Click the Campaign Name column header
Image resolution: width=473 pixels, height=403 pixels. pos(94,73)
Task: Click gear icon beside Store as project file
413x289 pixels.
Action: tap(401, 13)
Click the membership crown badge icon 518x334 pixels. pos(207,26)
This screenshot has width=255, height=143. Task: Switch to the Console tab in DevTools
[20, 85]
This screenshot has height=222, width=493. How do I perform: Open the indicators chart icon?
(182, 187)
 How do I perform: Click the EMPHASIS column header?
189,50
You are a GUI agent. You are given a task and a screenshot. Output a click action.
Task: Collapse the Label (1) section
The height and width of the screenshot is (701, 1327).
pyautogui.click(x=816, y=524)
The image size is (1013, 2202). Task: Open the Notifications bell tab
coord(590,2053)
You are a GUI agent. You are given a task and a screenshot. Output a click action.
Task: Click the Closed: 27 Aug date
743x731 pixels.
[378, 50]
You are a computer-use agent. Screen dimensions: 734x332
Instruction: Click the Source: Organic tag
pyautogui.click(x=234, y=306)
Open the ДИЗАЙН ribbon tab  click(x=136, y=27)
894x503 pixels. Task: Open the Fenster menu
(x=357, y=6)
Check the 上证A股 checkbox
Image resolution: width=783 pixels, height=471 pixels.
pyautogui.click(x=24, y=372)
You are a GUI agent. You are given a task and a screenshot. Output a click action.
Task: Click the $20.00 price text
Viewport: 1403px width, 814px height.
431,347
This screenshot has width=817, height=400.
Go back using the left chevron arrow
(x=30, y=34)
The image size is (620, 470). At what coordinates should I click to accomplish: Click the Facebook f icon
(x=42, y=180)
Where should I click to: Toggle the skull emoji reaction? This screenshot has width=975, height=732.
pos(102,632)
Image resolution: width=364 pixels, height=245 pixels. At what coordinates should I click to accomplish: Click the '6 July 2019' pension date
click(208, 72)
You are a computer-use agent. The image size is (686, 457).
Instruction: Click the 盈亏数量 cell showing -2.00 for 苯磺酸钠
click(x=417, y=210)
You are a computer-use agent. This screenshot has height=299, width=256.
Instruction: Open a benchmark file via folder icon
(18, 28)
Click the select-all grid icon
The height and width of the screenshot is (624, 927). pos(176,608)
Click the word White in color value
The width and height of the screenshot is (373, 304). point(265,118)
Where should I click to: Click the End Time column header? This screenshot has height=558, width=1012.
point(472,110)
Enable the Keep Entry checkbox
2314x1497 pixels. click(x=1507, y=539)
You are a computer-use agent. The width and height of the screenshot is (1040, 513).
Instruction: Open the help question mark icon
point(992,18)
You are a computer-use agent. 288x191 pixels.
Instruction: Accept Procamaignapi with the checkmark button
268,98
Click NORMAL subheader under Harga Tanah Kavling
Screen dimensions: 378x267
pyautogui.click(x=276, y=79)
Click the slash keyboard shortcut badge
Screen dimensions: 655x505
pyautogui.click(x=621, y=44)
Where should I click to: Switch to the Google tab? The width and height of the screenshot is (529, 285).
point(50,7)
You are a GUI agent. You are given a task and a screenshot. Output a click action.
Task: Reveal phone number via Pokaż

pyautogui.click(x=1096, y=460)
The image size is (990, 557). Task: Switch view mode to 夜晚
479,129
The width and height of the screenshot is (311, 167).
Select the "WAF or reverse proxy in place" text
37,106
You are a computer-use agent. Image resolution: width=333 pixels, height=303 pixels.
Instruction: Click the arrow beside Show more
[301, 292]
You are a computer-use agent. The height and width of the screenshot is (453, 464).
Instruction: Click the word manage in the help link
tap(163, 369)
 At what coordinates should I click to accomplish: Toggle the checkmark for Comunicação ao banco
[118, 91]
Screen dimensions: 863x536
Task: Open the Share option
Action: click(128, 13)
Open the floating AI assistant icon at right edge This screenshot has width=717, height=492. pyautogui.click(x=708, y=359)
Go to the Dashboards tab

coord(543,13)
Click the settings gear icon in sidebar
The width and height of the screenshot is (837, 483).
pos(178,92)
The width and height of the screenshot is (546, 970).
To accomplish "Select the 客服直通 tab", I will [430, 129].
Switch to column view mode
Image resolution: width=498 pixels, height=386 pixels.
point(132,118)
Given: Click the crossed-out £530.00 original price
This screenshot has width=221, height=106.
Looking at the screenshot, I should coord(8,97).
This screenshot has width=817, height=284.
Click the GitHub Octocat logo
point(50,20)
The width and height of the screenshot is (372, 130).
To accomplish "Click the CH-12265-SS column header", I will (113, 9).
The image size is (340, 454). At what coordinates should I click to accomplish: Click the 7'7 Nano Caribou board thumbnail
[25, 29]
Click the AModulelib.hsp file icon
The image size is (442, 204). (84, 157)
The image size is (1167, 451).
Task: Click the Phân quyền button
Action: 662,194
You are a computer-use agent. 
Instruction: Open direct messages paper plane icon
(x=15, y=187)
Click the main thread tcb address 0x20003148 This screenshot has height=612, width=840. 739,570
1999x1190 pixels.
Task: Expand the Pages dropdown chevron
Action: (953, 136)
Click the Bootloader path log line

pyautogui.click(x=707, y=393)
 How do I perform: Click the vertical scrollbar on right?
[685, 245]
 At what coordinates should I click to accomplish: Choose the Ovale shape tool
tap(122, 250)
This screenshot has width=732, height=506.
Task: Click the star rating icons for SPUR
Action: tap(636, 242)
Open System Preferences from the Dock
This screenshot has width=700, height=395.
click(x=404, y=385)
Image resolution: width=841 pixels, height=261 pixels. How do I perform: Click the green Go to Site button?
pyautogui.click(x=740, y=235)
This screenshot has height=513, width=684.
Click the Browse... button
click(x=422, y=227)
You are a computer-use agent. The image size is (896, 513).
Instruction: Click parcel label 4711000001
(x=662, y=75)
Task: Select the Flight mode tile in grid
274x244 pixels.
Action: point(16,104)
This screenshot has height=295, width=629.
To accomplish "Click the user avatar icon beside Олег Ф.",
■ ■ ■
Return the whole listing as it stands. Nothing may be altered.

Click the Campaign Name column header
Image resolution: width=473 pixels, height=403 pixels. pos(94,73)
Task: Click gear icon beside Store as project file
413x289 pixels.
Action: tap(401, 13)
Click the membership crown badge icon 518x334 pixels. pos(207,26)
This screenshot has width=255, height=143. Task: Switch to the Console tab in DevTools
[20, 85]
This screenshot has height=222, width=493. How do I perform: Open the indicators chart icon?
(182, 187)
 How do I perform: Click the EMPHASIS column header?
189,50
You are a GUI agent. You are given a task and a screenshot. Output a click action.
Task: Collapse the Label (1) section
The height and width of the screenshot is (701, 1327).
pyautogui.click(x=816, y=524)
The image size is (1013, 2202). Task: Open the Notifications bell tab
coord(590,2053)
You are a GUI agent. You are given a task and a screenshot. Output a click action.
Task: Click the Closed: 27 Aug date
743x731 pixels.
[378, 50]
You are a computer-use agent. Screen dimensions: 734x332
Instruction: Click the Source: Organic tag
pyautogui.click(x=234, y=306)
Open the ДИЗАЙН ribbon tab  click(x=136, y=27)
894x503 pixels. Task: Open the Fenster menu
(x=357, y=6)
Check the 上证A股 checkbox
Image resolution: width=783 pixels, height=471 pixels.
pyautogui.click(x=24, y=372)
You are a GUI agent. You are given a task and a screenshot. Output a click action.
Task: Click the $20.00 price text
Viewport: 1403px width, 814px height.
431,347
This screenshot has width=817, height=400.
Go back using the left chevron arrow
(x=30, y=34)
The image size is (620, 470). At what coordinates should I click to accomplish: Click the Facebook f icon
(x=42, y=180)
Where should I click to: Toggle the skull emoji reaction? This screenshot has width=975, height=732.
pos(102,632)
Image resolution: width=364 pixels, height=245 pixels. At what coordinates should I click to accomplish: Click the '6 July 2019' pension date
click(208, 72)
You are a computer-use agent. The image size is (686, 457).
Instruction: Click the 盈亏数量 cell showing -2.00 for 苯磺酸钠
click(x=417, y=210)
You are a computer-use agent. This screenshot has height=299, width=256.
Instruction: Open a benchmark file via folder icon
(18, 28)
Click the select-all grid icon
The height and width of the screenshot is (624, 927). pos(176,608)
Click the word White in color value
The width and height of the screenshot is (373, 304). point(265,118)
Where should I click to: Click the End Time column header? This screenshot has height=558, width=1012.
point(472,110)
Enable the Keep Entry checkbox
2314x1497 pixels. click(x=1507, y=539)
You are a computer-use agent. The width and height of the screenshot is (1040, 513).
Instruction: Open the help question mark icon
point(992,18)
You are a computer-use agent. 288x191 pixels.
Instruction: Accept Procamaignapi with the checkmark button
268,98
Click NORMAL subheader under Harga Tanah Kavling
Screen dimensions: 378x267
pyautogui.click(x=276, y=79)
Click the slash keyboard shortcut badge
Screen dimensions: 655x505
pyautogui.click(x=621, y=44)
Where should I click to: Switch to the Google tab? The width and height of the screenshot is (529, 285).
point(50,7)
You are a GUI agent. You are given a task and a screenshot. Output a click action.
Task: Reveal phone number via Pokaż

pyautogui.click(x=1096, y=460)
The image size is (990, 557). Task: Switch view mode to 夜晚
479,129
The width and height of the screenshot is (311, 167).
Select the "WAF or reverse proxy in place" text
37,106
You are a computer-use agent. Image resolution: width=333 pixels, height=303 pixels.
Instruction: Click the arrow beside Show more
[301, 292]
You are a computer-use agent. The height and width of the screenshot is (453, 464).
Instruction: Click the word manage in the help link
tap(163, 369)
 At what coordinates should I click to accomplish: Toggle the checkmark for Comunicação ao banco
[118, 91]
Screen dimensions: 863x536
Task: Open the Share option
Action: click(128, 13)
Open the floating AI assistant icon at right edge This screenshot has width=717, height=492. pyautogui.click(x=708, y=359)
Go to the Dashboards tab

coord(543,13)
Click the settings gear icon in sidebar
The width and height of the screenshot is (837, 483).
pos(178,92)
The width and height of the screenshot is (546, 970).
To accomplish "Select the 客服直通 tab", I will [430, 129].
Switch to column view mode
Image resolution: width=498 pixels, height=386 pixels.
point(132,118)
Given: Click the crossed-out £530.00 original price
This screenshot has width=221, height=106.
Looking at the screenshot, I should coord(8,97).
This screenshot has width=817, height=284.
Click the GitHub Octocat logo
point(50,20)
The width and height of the screenshot is (372, 130).
To accomplish "Click the CH-12265-SS column header", I will (113, 9).
The image size is (340, 454). At what coordinates should I click to accomplish: Click the 7'7 Nano Caribou board thumbnail
[25, 29]
Click the AModulelib.hsp file icon
The image size is (442, 204). (84, 157)
The image size is (1167, 451).
Task: Click the Phân quyền button
Action: 662,194
You are a computer-use agent. 
Instruction: Open direct messages paper plane icon
(x=15, y=187)
Click the main thread tcb address 0x20003148 This screenshot has height=612, width=840. 739,570
1999x1190 pixels.
Task: Expand the Pages dropdown chevron
Action: (953, 136)
Click the Bootloader path log line

pyautogui.click(x=707, y=393)
 How do I perform: Click the vertical scrollbar on right?
[685, 245]
 At what coordinates should I click to accomplish: Choose the Ovale shape tool
tap(122, 250)
This screenshot has width=732, height=506.
Task: Click the star rating icons for SPUR
Action: tap(636, 242)
Open System Preferences from the Dock
This screenshot has width=700, height=395.
click(x=404, y=385)
Image resolution: width=841 pixels, height=261 pixels. How do I perform: Click the green Go to Site button?
pyautogui.click(x=740, y=235)
This screenshot has height=513, width=684.
Click the Browse... button
click(x=422, y=227)
You are a computer-use agent. The image size is (896, 513).
Instruction: Click parcel label 4711000001
(x=662, y=75)
Task: Select the Flight mode tile in grid
274x244 pixels.
Action: point(16,104)
This screenshot has height=295, width=629.
To accomplish "Click the user avatar icon beside Олег Ф.",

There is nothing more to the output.